A complexidade dos algoritmos — muitas vezes verdadeiras “caixas-pretas” indecifráveis — desafia princípios constitucionais como o contraditório, a ampla defesa e a motivação das decisões. Além disso, o acesso desigual às tecnologias de IA entre países, instituições e classes sociais reforça o risco de exclusão digital e concentração de poder nas mãos de poucos agentes privados globais.

No Brasil, o uso da IA no Poder Judiciário já é uma realidade. Ferramentas como o sistema Victor, do Supremo Tribunal Federal, e a plataforma Sinapses, do Conselho Nacional de Justiça, têm sido empregadas para triagem de processos e apoio na elaboração de decisões. Essas ferramentas, se bem reguladas e compreendidas, podem auxiliar significativamente a gestão do Judiciário.

Contudo, a obra alerta para os riscos da automação em atividades-fim da jurisdição, como a prolação de sentenças ou definição de penas. A função jurisdicional é indelegável e essencial para a proteção dos direitos fundamentais. A inteligência artificial deve atuar como apoio e não como substituto da atividade decisória judicial.
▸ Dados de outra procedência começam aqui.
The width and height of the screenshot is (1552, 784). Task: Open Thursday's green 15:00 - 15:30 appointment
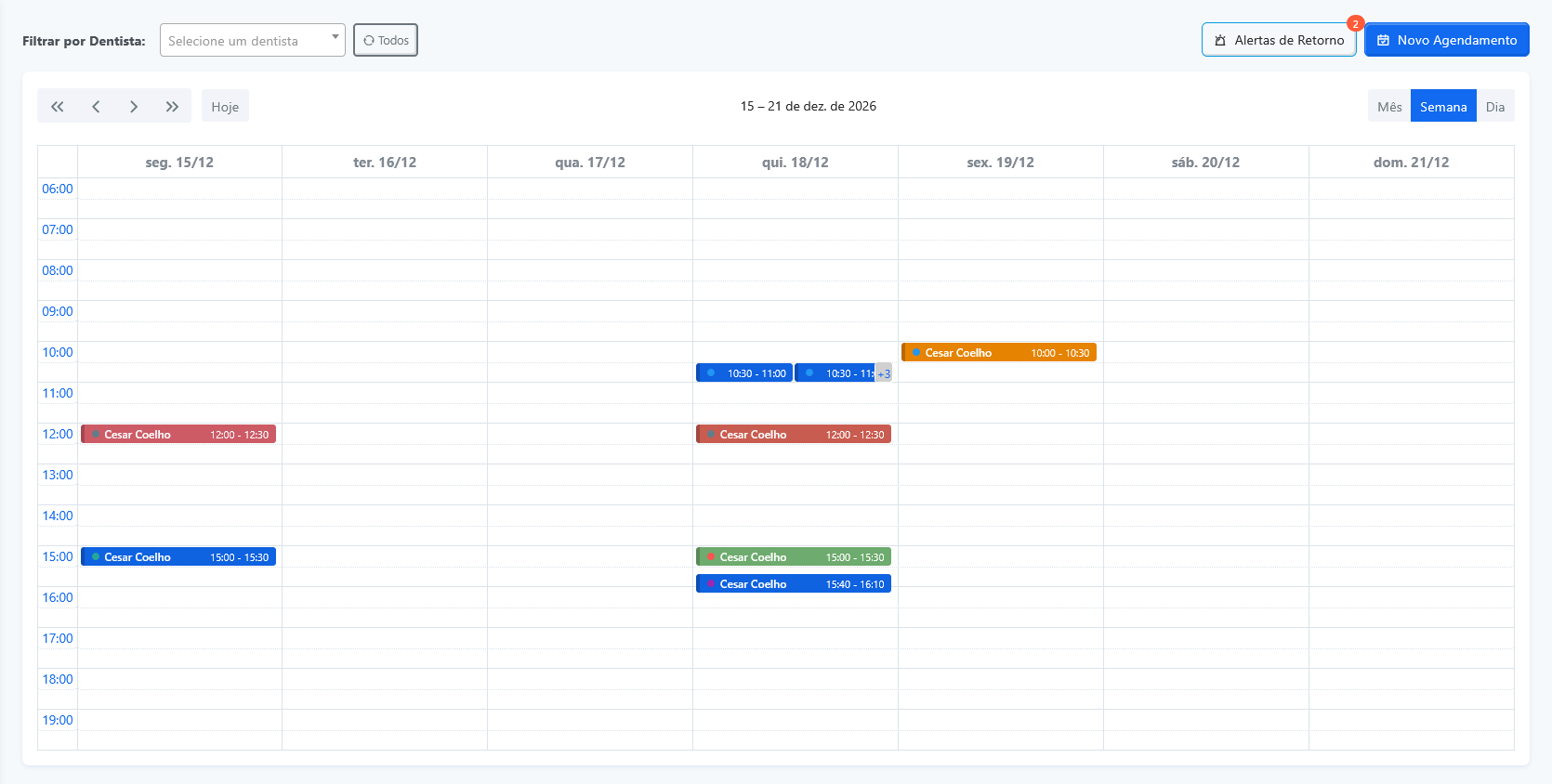tap(794, 557)
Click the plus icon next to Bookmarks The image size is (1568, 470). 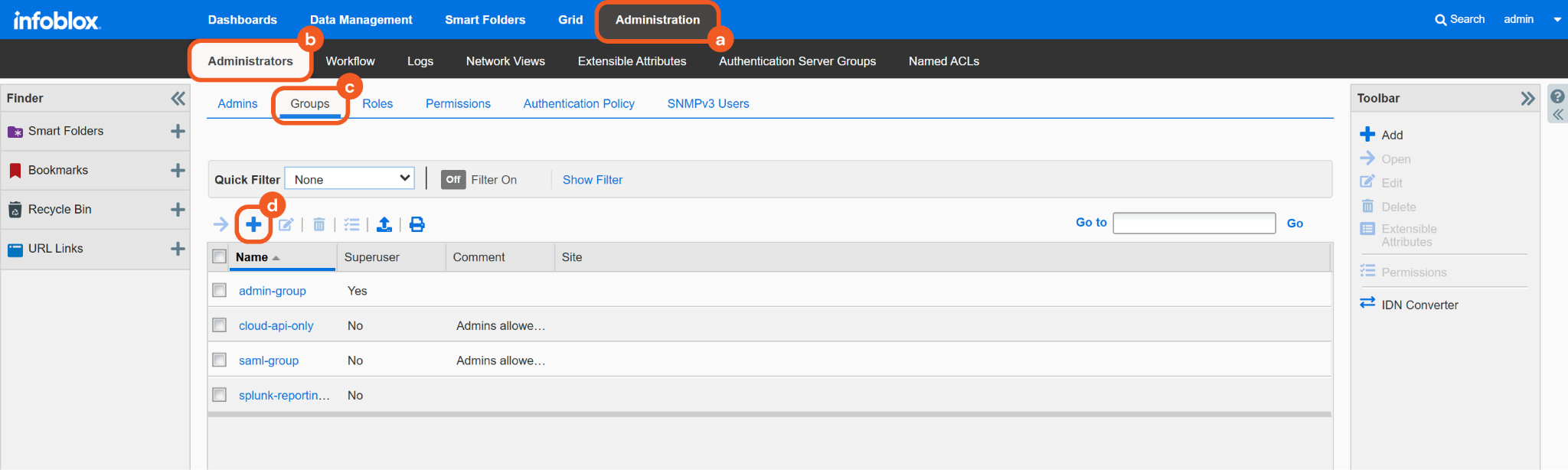[x=178, y=171]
O livro também cuidará de experiências internacionais, como o caso do software COMPAS nos Estados Unidos, utilizado para prever reincidência criminal, que evidenciou os perigos da reprodução algorítmica de preconceitos históricos. A importância da explicabilidade (explainability) dos sistemas utilizados é central para garantir que os cidadãos compreendam os critérios das decisões que os afetam — direito que se liga diretamente ao devido processo legal.
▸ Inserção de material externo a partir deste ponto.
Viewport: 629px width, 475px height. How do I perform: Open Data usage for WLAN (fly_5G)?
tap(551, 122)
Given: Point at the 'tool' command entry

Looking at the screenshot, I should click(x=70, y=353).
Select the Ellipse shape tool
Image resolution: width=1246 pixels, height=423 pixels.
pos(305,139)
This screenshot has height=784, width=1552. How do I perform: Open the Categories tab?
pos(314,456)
Mais do que uma análise técnica, a obra traz uma profunda reflexão sobre os fundamentos éticos e políticos da regulação da IA. Cita diretrizes internacionais da Unesco e da OCDE, discutindo o papel dos juristas e da sociedade na construção de uma governança democrática e inclusiva das novas tecnologias.

Capítulos específicos vão explorar as transformações do trabalho, o modelo chinês de crédito social, o envelhecimento populacional diante da IA, e a crise da verdade causada pela proliferação de fake news por sistemas de IA generativa.

O livro não será um ponto de chegada, mas uma convocação ao pensamento, ao diálogo e à ação. É um chamado à coragem: de pensar criticamente, de regular com sensibilidade e de construir pontes entre o mundo da técnica e o mundo da justiça.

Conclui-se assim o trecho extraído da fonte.